Evidence for Structural Integrity in the Undecameric c-Rings Isolated from Sodium ATP Synthases

Abstract

The Na +-translocating ATP synthases from Ilyobacter tartaricus and Propionigenium modestum contain undecameric c subunit rings of unusual stability. These c 11 rings have been isolated from both ATP synthases and crystallized in two dimensions. Cryo-transmission electron microscopy projection maps of the c-rings from both organisms were identical at 7 Å resolution. Different crystal contacts were induced after treatment of the crystals with dicyclohexylcarbodiimide (DCCD), which is consistent with the binding of the inhibitor to glutamate 65 in the C-terminal helix on the outside of the ring.
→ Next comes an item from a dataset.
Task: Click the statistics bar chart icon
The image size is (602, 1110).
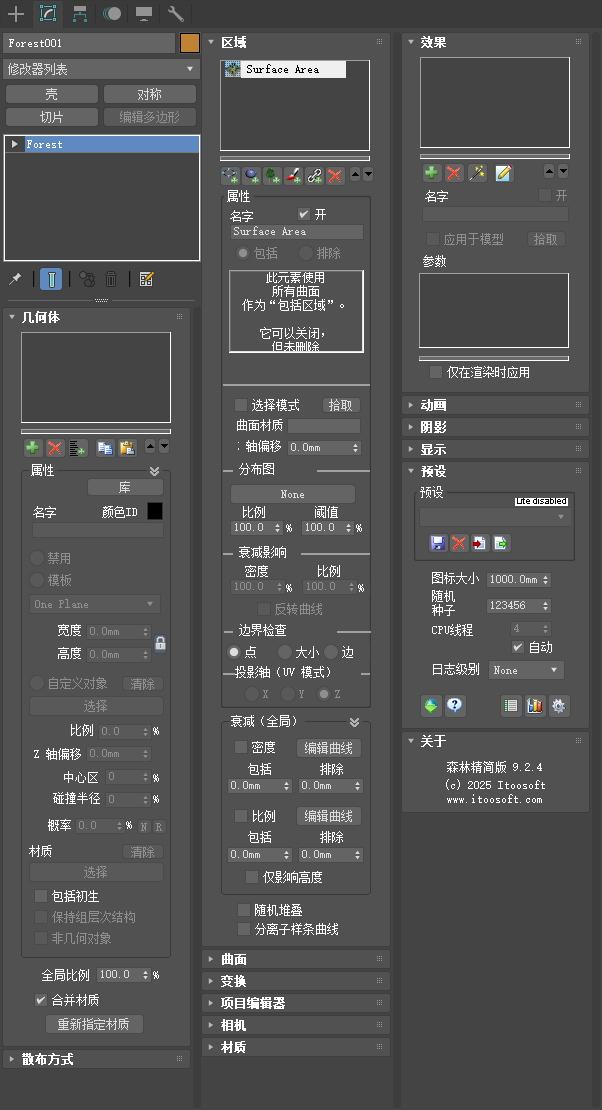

The c subunits of the isolated c 11 ring of I. tartaricus were modified specifically by incubation with DCCD with kinetics that were indistinguishable from those of the F 1F o holoenzyme. The reaction rate increased with decreasing pH but was lower in the presence of Na +. From the pH profile of the second-order rate constants, the p K of glutamate 65 was deduced to be 6.6 or 6.2 in the absence or presence of 0.5 mM NaCl, respectively. These p K values are identical with those determined for the F 1F o complex. The results indicate that the isolated c-ring retains its native structure, and that the glutamate 65, including binding sites near the middle of the membrane, are accessible to Na + from the cytoplasm through access channels within the c-ring itself.